Review: Das Schweigende Klassenzimmer (The Silent Revolution)


Das Schweigende Klassenzimmer (2018): Written and directed by Lars Kraume.  Starring: Leonard Scheicher, Tom Gramenz, Lena Klenke, Isaiah Michalski, Jonas Dassler, Ronald Zehrfeld, Florian Lukas, Joerdis Triebel, Michael Gwisdek, Burghart Klaussner, Max Hopp, and Judith Engel.  Running Time: 111 minutes.  Based on the non-fiction book of the same name by Dietrich Garstka. 

Rating: 3.5/4


            Despite modern classics like Goodbye, Lenin and Das Leben Der Anderen, the experiences of life in Communist East Germany remain a topic relatively untouched by German cinema.  Why this is I couldn’t say, except to hazard a guess that it’s still #toosoon, too fresh for many still alive who remember it and could claim offense or misrepresentation.  After all, how many decades did it take American WWII films to move beyond simple, unquestioning sanctification of “The Greatest Generation?” 

            This makes Das Schweigende Klassenzimmer a bit of an oddity in the recent upswing of major German movies to come out in recent years.  Starring a bevy of young acting talents, it tells the story of a class of Abitur students (the German equivalent of a high school degree) who find out the hard way the price of being a disobedient teenager in a restrictive society.  At first, they think nothing of meeting in secret to listen to RIAS, the radio station of democratic West Berlin that was explicitly forbidden as capitalist propaganda within East Germany.  One day in 1956, a chilling report comes through of the Soviet’s brutal repression of an attempted democratic movement in Hungary.  This immediately strikes at their clear-eyed sense of a morally simple world- the eternal prerogative of the young- and they decide rather spontaneously to hold a protest minute of silence at school the next day, as a show of solidarity with their fellow Hungarian socialists.   

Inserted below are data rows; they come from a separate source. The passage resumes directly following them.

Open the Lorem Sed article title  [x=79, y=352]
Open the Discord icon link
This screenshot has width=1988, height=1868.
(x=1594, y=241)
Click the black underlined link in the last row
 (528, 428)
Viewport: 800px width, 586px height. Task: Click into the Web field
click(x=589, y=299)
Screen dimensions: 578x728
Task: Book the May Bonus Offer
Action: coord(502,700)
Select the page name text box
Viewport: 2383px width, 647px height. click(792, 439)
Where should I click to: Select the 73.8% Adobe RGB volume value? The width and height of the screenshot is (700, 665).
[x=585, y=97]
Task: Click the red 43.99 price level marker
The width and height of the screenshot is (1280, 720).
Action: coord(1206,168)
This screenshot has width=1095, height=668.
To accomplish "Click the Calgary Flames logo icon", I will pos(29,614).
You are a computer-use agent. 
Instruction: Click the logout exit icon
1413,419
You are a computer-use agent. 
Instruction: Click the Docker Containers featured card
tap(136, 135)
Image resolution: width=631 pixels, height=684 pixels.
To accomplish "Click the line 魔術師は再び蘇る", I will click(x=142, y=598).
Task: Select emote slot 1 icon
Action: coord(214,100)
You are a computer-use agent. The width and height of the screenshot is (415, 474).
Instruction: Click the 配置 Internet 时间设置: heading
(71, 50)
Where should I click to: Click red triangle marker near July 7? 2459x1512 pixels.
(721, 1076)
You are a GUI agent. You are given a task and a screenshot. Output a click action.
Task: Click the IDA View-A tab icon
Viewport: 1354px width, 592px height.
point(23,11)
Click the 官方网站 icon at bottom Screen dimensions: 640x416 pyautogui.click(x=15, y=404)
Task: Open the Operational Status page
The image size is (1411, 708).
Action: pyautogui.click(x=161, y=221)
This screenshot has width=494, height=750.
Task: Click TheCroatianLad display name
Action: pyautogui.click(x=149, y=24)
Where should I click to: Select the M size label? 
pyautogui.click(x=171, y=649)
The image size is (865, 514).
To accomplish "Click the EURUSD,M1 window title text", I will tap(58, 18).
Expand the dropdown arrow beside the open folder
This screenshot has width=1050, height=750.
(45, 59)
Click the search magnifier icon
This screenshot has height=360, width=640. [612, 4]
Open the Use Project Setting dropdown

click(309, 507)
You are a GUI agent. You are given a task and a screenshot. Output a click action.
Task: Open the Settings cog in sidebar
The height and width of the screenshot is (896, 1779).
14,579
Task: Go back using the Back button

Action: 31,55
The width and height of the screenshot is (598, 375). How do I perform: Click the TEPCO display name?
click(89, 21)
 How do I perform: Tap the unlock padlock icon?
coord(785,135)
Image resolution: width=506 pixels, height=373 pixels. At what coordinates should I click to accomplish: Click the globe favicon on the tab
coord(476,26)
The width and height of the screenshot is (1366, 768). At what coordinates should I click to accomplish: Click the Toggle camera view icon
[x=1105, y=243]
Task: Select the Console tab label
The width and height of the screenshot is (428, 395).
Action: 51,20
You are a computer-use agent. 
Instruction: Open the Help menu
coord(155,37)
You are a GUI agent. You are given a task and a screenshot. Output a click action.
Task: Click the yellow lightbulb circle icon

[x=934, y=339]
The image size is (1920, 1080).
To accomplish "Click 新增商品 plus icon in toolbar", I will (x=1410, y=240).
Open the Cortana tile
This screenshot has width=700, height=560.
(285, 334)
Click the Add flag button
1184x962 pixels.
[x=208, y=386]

            Such an unplanned act of deviousness obviously sets off every alarm bell in the heads of the school leaders, fine-tuned to turn every unplanned citizen act into the mark of an enemy of the state; the eternal prerogative of the authoritarian.  What begins as a simple trick to anger their teacher soon pulls in the school principal, the parents, and eventually the higher-ups from the education ministry, all threatening dire consequences if an instigator is not thoroughly named and shamed by the entire class.   

            Most of the film follows Theo, Kurt, and Lena, three students whose uneasy love triangle with each other is easily the film’s weakest link, but to its credit it never draws much focus.  They are all fine as performers, but in the end the movie’s heaviest moments and biggest surprises are provided by many of the (at first) seemingly less-consequential side characters.  This is especially true for Erik (played by Jonas Dassler), a more distant classmate obsessed with living up to the perceived legacy of his dead father.  You might assume at first that you know exactly where the film is going with his character, but the film soon reveals hidden depths to his story that culminate in him having arguably the best and most emotionally gripping scene in the entire film.  The entire young cast acquits itself well, but Dassler shines the most with what he’s given. 

            The older characters are filled out with mainstays of German film and television, and here too, most notably with Kurt’s parents, there are things we eventually learn about them or see them do that contradict what we may have assumed about them from the start. 

            Authoritarian societies, by their very nature, force nearly everyone living within them to resort to secrecy, to always find ways to hide what they really think while still communicating it to others when needed.  In looks, in glances, in how hard you hold someone’s hand, you have to say more than you dare with mere words.  The cast and crew of Das Schweigende Klassenzimmer clearly possessed a firm grasp of this fundamental truth in their source material, and continuously find remarkable ways to bring that across throughout the movie, making this film seemingly simple, quiet, and unassuming on the outside, but with more than enough emotional depth to resonate with any attentive viewer.